# Homework Help: Fourier series complex numbers

1. Jun 17, 2012

### robertjford80

1. The problem statement, all variables and given/known data

3. The attempt at a solution

I don't understand this equation. 2pi, 4pi, 6pi only = 0 when there is a sine function before it, so I don't see how the evens = 0. I don't see why the e vanishes. I also can't get the i's to vanish since one of them is in exponential form and the other is not. i * 2^i does not get rid of the i in my book. really lost here.

2. Jun 17, 2012

### Staff: Mentor

No. None of the numbers 2$\pi$, 4$\pi$, 6$\pi$, etc. is equal to zero. It's true that sin($2\pi$) = 0, but the argument is not equal to zero.

$e^{-i\pi n}$ happens to be equal to 1 for any even integer n. This is because of Euler's formula, eix = cos(x) + isin(x). Replace x by any even multiple of $\pi$ to see this.

3. Jun 17, 2012

### robertjford80

I'm watching this lecture,

so if I still don't understand after watching it, I'll get back to you.

Last edited by a moderator: Sep 25, 2014
4. Jun 17, 2012

### robertjford80

I can't figure out how to combine cos(x) + isin(x) to get a real number. For instance 2 + i is still imaginary.

5. Jun 17, 2012

### Infinitum

Think what happens when sin(x) is zero....(equivalent to x=n∏)

In simpler terms, what happens to (a+ib) if b is zero

6. Jun 17, 2012

### robertjford80

if b is 0 in a + ib then we just get a line along the x axis, y = 0. I don't see that helps me with my problem.

7. Jun 17, 2012

### Infinitum

No, you don't. You get 'a', a real number, which is constant. Not a line.

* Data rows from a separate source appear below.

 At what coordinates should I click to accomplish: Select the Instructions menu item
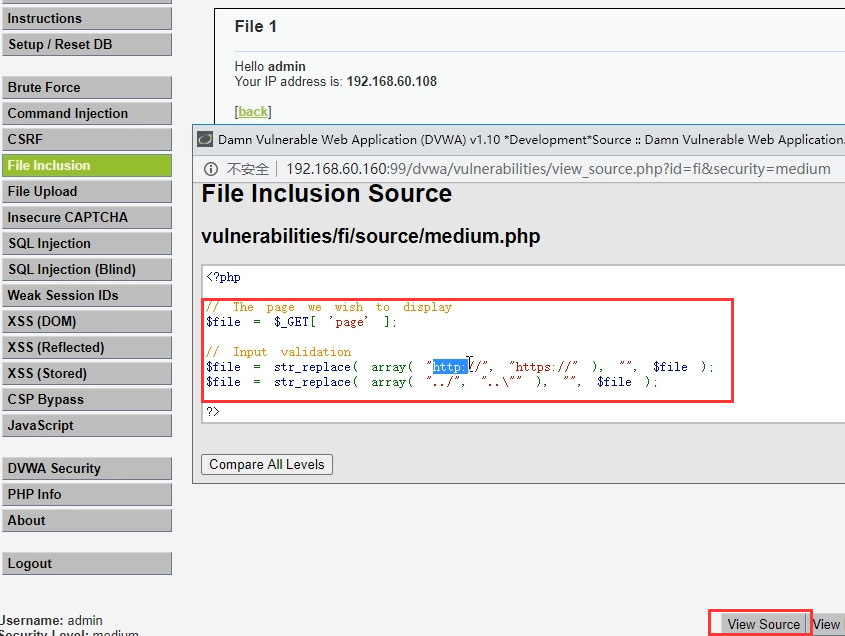pyautogui.click(x=86, y=19)
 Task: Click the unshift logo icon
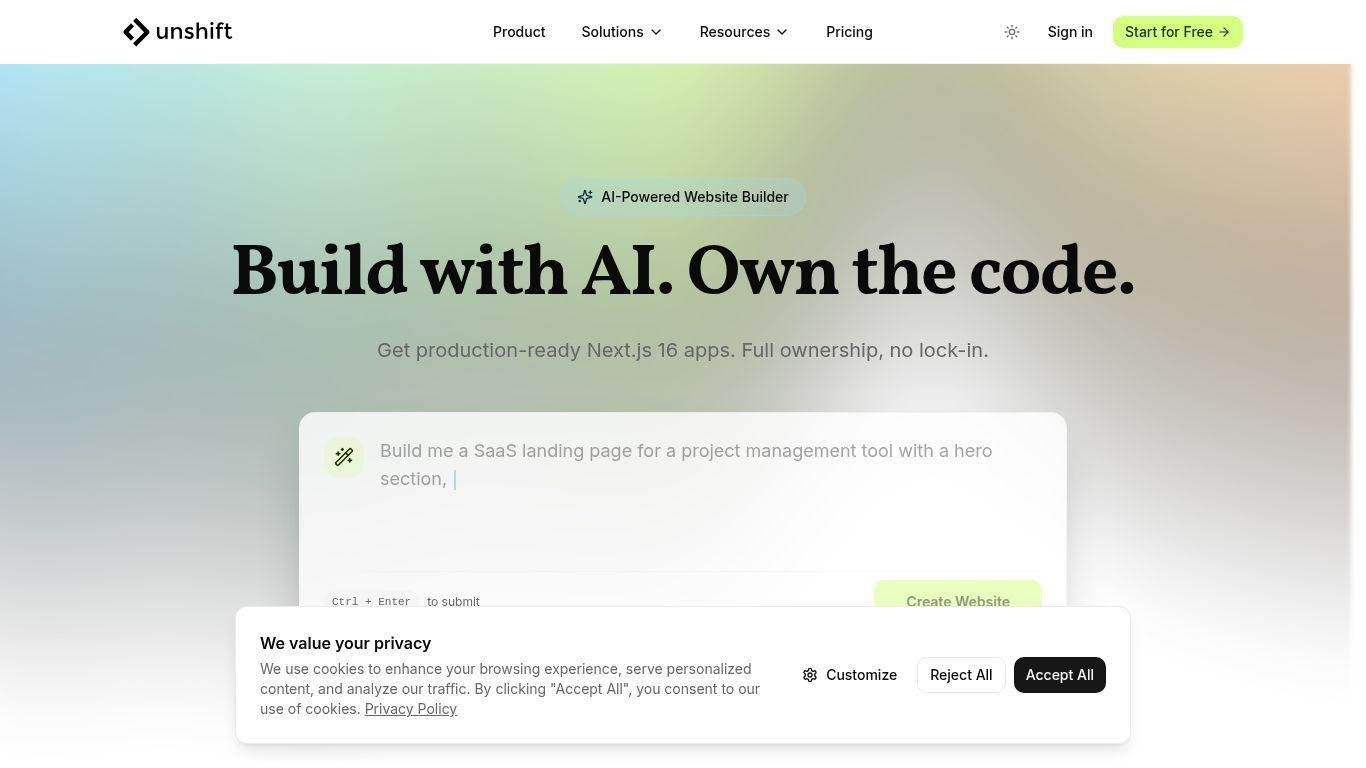pyautogui.click(x=136, y=32)
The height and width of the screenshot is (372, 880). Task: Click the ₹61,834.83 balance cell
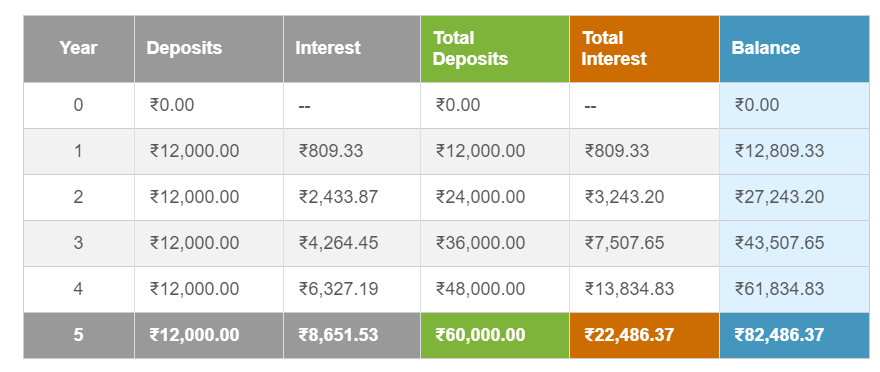click(794, 290)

By Euler's formula, $e^{i\theta} = cos\theta + i\cdot sin\theta$ which is the same as $z = a+ib$

See now?

8. Jun 17, 2012

### robertjford80

I don't see how euler's formula gets the equation I listed in the OP

9. Jun 17, 2012

### Infinitum

Well....the equation you have listed in the OP contains $$e^{-in\pi}$$ and Euler's formula gives an alternate expression for $$e^{i\theta}$$ Is there any resemblance?

10. Jun 17, 2012

### robertjford80

no resemblance. even if there was it wouldn't tell me why 1/πin, n odd, nor would it tell me why (e^-inπ -1)/-2πin results in 1/πin, n odd or 0 if n is even

11. Jun 17, 2012

### Infinitum

But but...its all laid out to resemble

Another hint : put θ = -n∏, in Euler's equation....

Also, try to forget about the (1/-2∏in) term for the time being.

12. Jun 17, 2012

### robertjford80

never mind, i'm tired of your hints. i give up.

13. Jun 17, 2012

### Infinitum

Good idea. You should take a break and try again when you are fresh, sometime. :tongue2:

Its very, very simple

14. Jun 17, 2012

### Staff: Mentor

No, 2 + i is complex, which means it has a real part (2) and an imaginary part (1, the coefficient of i). 2 + 0i is purely real. 2i = 0 + 2i is purely imaginary, and its imaginary part is 2.